When we began #GivingTuesday in 2012, we were stepping firmly out of our comfort zones. The movement was born at the 92nd Street Y, which is a cultural center that has served a mostly local community for a century and a half. We do many things, including running a world-class lecture program and concert series, a nursery school, a senior center and more, serving people at all stages of their lives; but starting social-media-driven global giving movements has not traditionally been one of them. We reexamined our assumptions around the amount of scale an organization like ours could aspire to achieve. We reexamined our use of technology and new media and how aspirational we wanted to be in leveraging it to make good things happen. 

I believe that the fact that we were stepping into totally new territory was entirely to the benefit of the movement. We were hungry to learn, and we built a coalition of forward-thinking people from the tech, philanthropy, business, and academic worlds to ask them for advice--and to build the movement with us. And it led to a cascade of other ideas and a reworking of the way we cultivate those ideas, internally and with partners. 

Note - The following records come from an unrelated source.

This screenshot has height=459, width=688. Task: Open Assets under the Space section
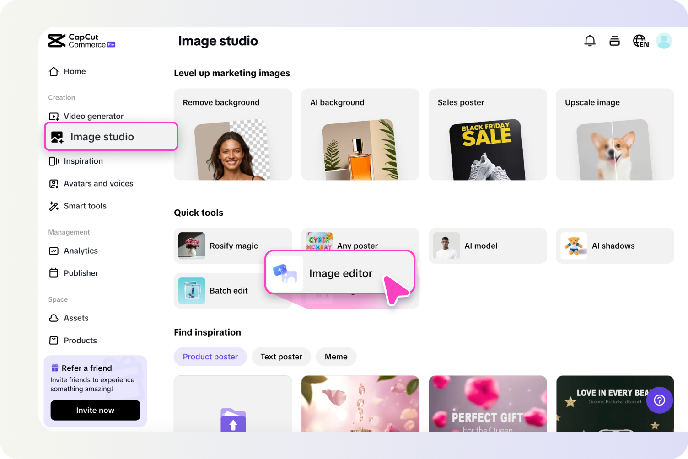point(76,318)
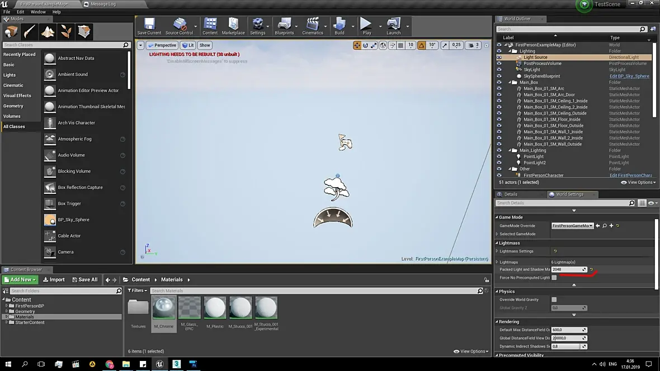Viewport: 660px width, 371px height.
Task: Open the Marketplace from toolbar
Action: tap(233, 26)
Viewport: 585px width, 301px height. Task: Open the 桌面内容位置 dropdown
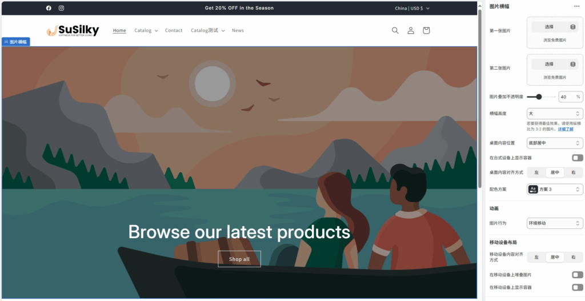tap(554, 143)
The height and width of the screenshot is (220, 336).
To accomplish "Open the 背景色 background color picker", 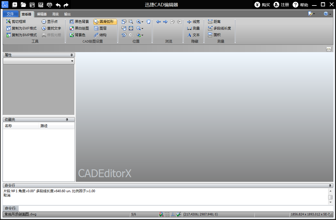I will coord(78,35).
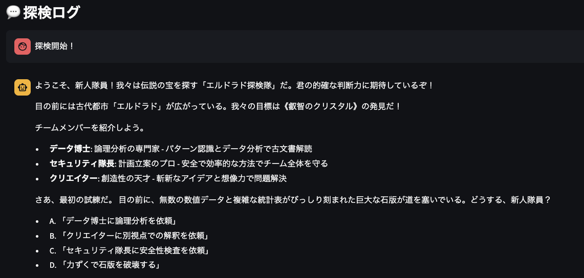Click the bold データ博士 member name

[70, 149]
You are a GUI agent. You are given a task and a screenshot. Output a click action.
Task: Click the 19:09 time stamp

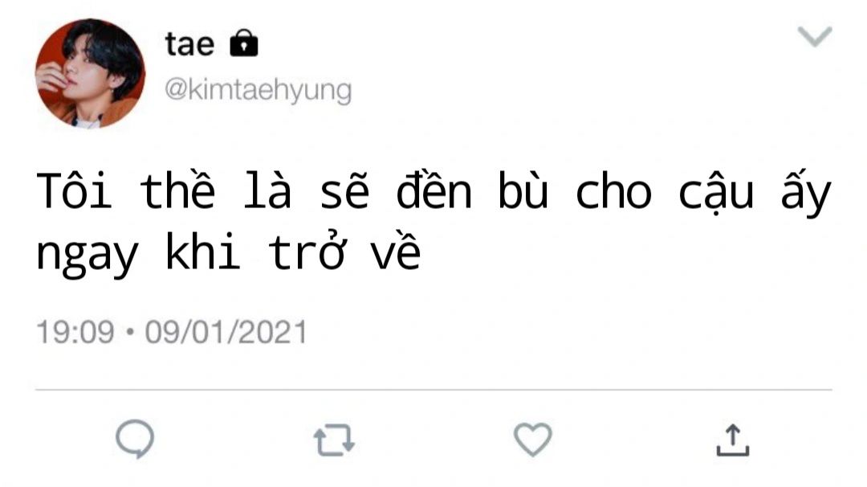75,333
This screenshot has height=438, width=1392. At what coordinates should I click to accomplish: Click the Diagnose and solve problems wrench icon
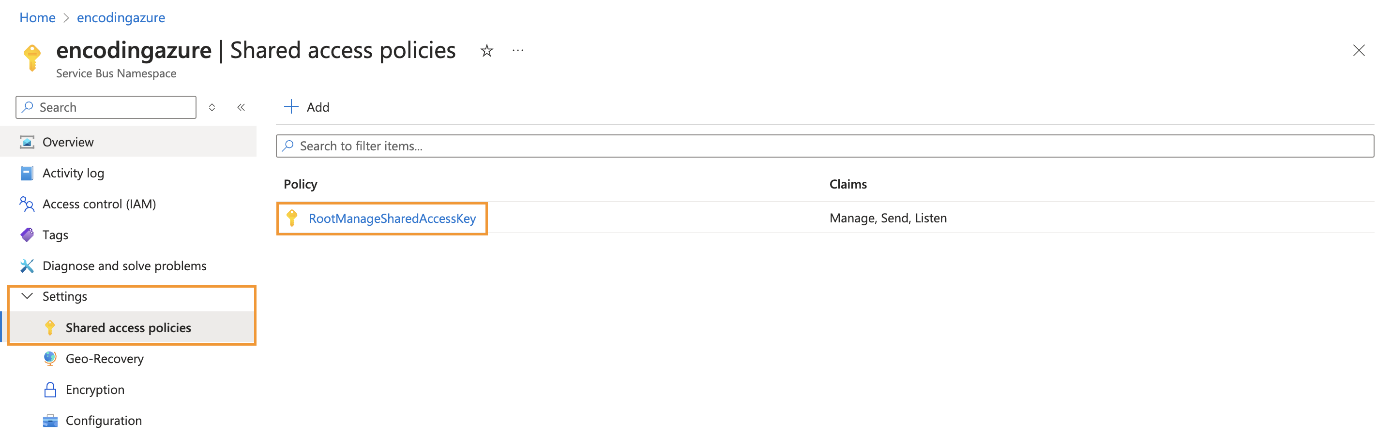26,265
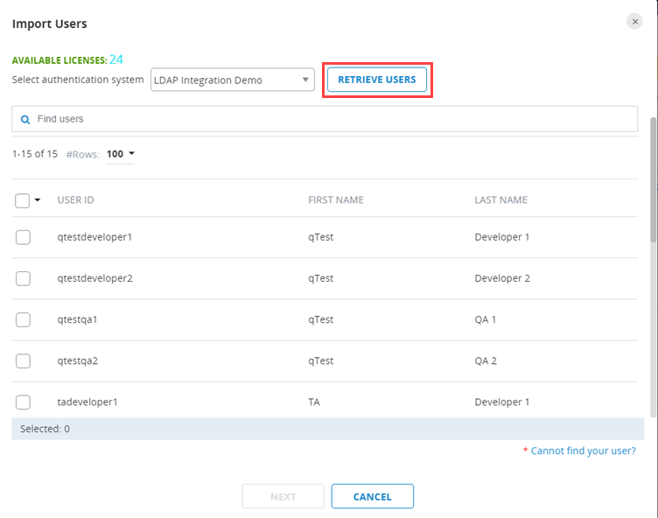Click the USER ID column header
The height and width of the screenshot is (518, 658).
pyautogui.click(x=75, y=200)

In a rapidly changing philanthropic/digital/data landscape, we should be even more deeply suspicious of doing things a certain because they have always been done that way, a phenomenon that often goes by the noble-sounding "conventional wisdom."  Conventional wisdom, for example, would have told us that a day of giving falling after Cyber Monday would cannibalize end of year giving. All the data we have so far tells us otherwise. It has upended conventional wisdom in numerous other ways, as well. And if #GivingTuesday could be the exception to seeming statements of fact in the nonprofit world, what else could be? What great new ideas, movements, and partnerships are being left on the table as we focus on the old ones?